**** Passage cité

Comme leurs compatriotes issus de l’élite locale, plusieurs pèlerins nubiens se sont en effet aventurés au-delà des monastères d’Afrique du Nord et d’Asie occidentale, jusqu’aux sanctuaires moins connus du sud de l’Europe.
De Palmyre à Constantinople
Et les Nubiens n’étaient pas les seuls Africains à parcourir l’Europe. En 336, des émissaires du royaume d’Aksoum, situé au niveau de l’Éthiopie et de l’Érythrée actuelles, ont rejoint les envoyés koushites et blemmyes [population nubienne] à Constantinople pour célébrer le 30e anniversaire du règne de l’empereur Constantin.
Ce n’était pas la première fois que les Aksoumites envoyaient des ambassadeurs dans une capitale romaine – d’autres diplomates avaient déjà assisté aux célébrations de la victoire d’Aurélien contre Zénobie [reine de Palmyre], en 272. Mais l’expédition de 336 constitue un événement remarquable : cette année-là, trois États africains différents furent directement impliqués dans une rencontre internationale bien au-delà de leurs propres frontières.

********

Poursuivez le passage ci-dessus sur les voyageurs africains en Europe à partir de sa dernière phrase.

**** Extrait de données

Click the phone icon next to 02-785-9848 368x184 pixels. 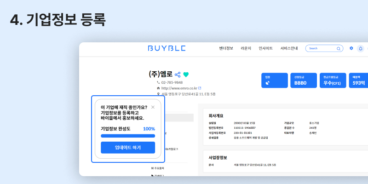click(x=158, y=82)
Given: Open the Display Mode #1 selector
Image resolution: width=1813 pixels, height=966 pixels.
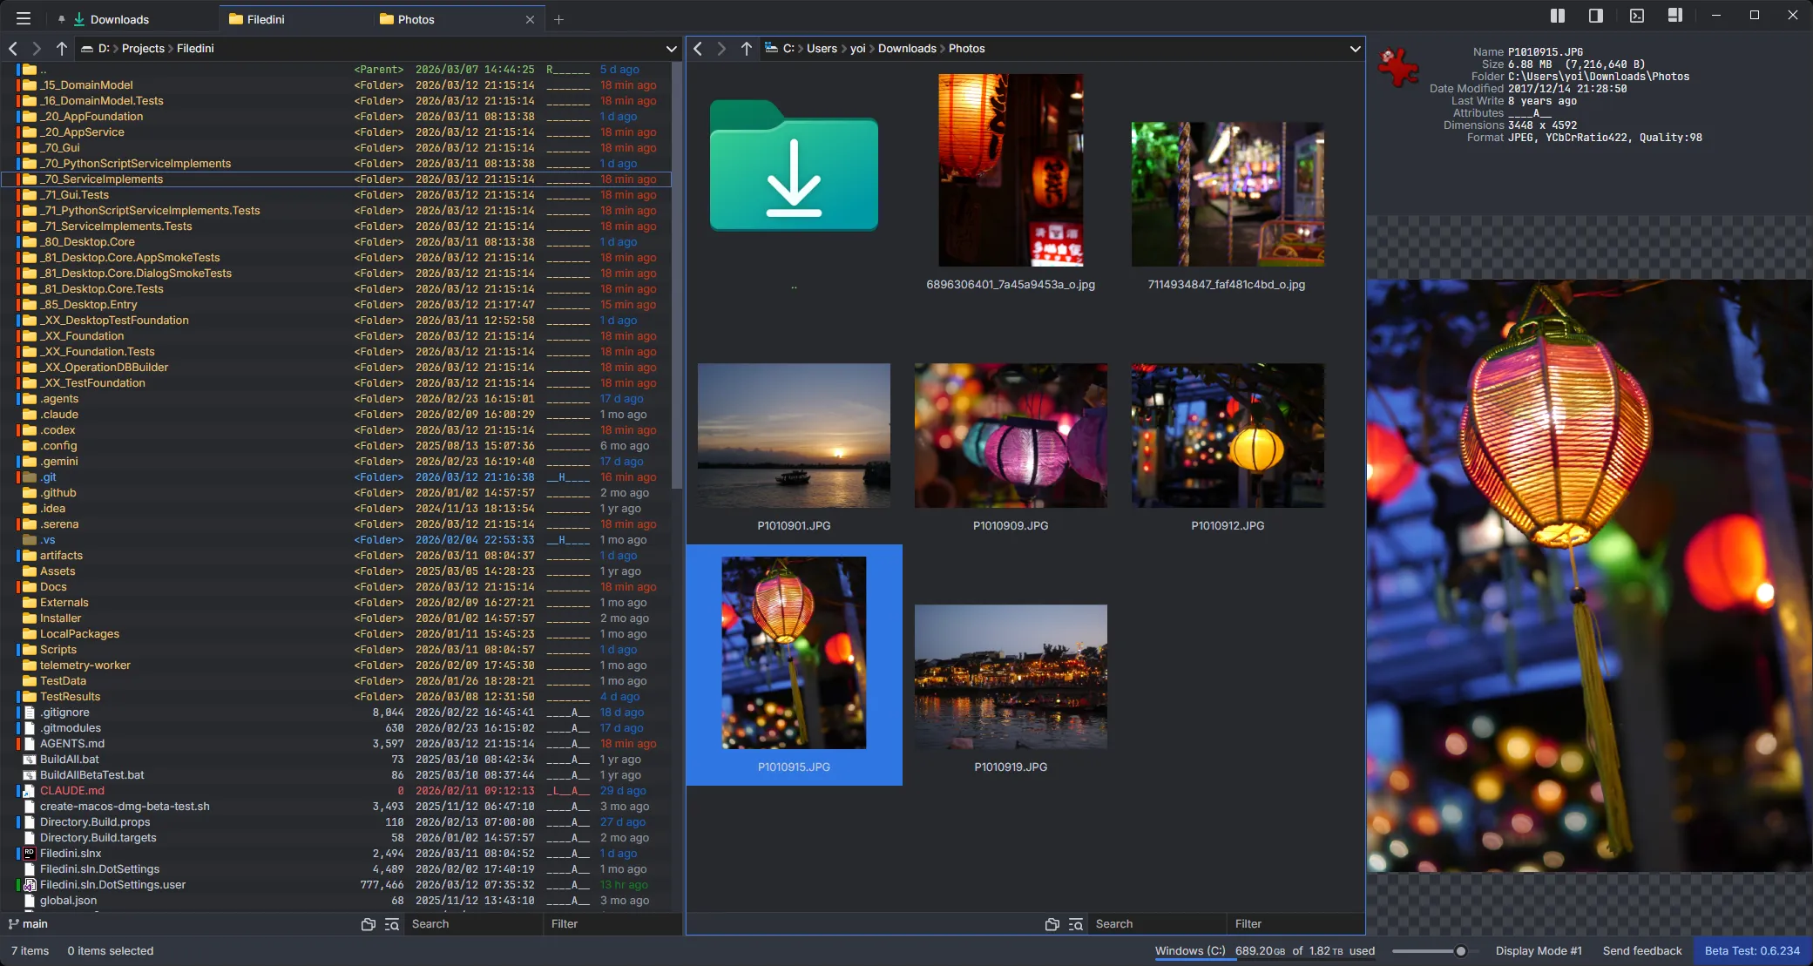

********

== Résultat obtenu ==
Aksoum était un partenaire commercial de premier plan pour Rome, notamment car les précieuses marchandises en provenance du Sri Lanka transitaient par le port aksoumite d’Adoulis avant de partir vers le nord et les ports romains de la mer Rouge. Mais il fallut attendre la fin du Ve siècle pour que l’Empire romain prenne à son tour l’initiative d’établir le contact avec Aksoum – par le biais d’un juriste épris de voyage et originaire de Thèbes –, puis l’an 530 pour qu’un empereur byzantin envoie des ambassadeurs à Aksoum.
Les Aksoumites, qui avaient dépêché des émissaires à Constantinople dès 362, répondirent à cette main tendue en envoyant deux délégations à sa cour en 532 et en 549, avant que l’essor des empires musulmans n’annonce le déclin de la domination aksoumite et byzantine sur les pourtours de la mer Rouge.
L’âge d’or d’Al-Andalus
Tandis que les empires musulmans d’Afrique concentraient leurs activités diplomatiques sur le Proche-Orient, l’émergence d’Al-Andalus (l’ensemble des territoires espagnols sous domination musulmane) au VIIIe siècle incita d’autres régions africaines, outre la Nubie et Aksoum, à partir à la découverte de l’Europe.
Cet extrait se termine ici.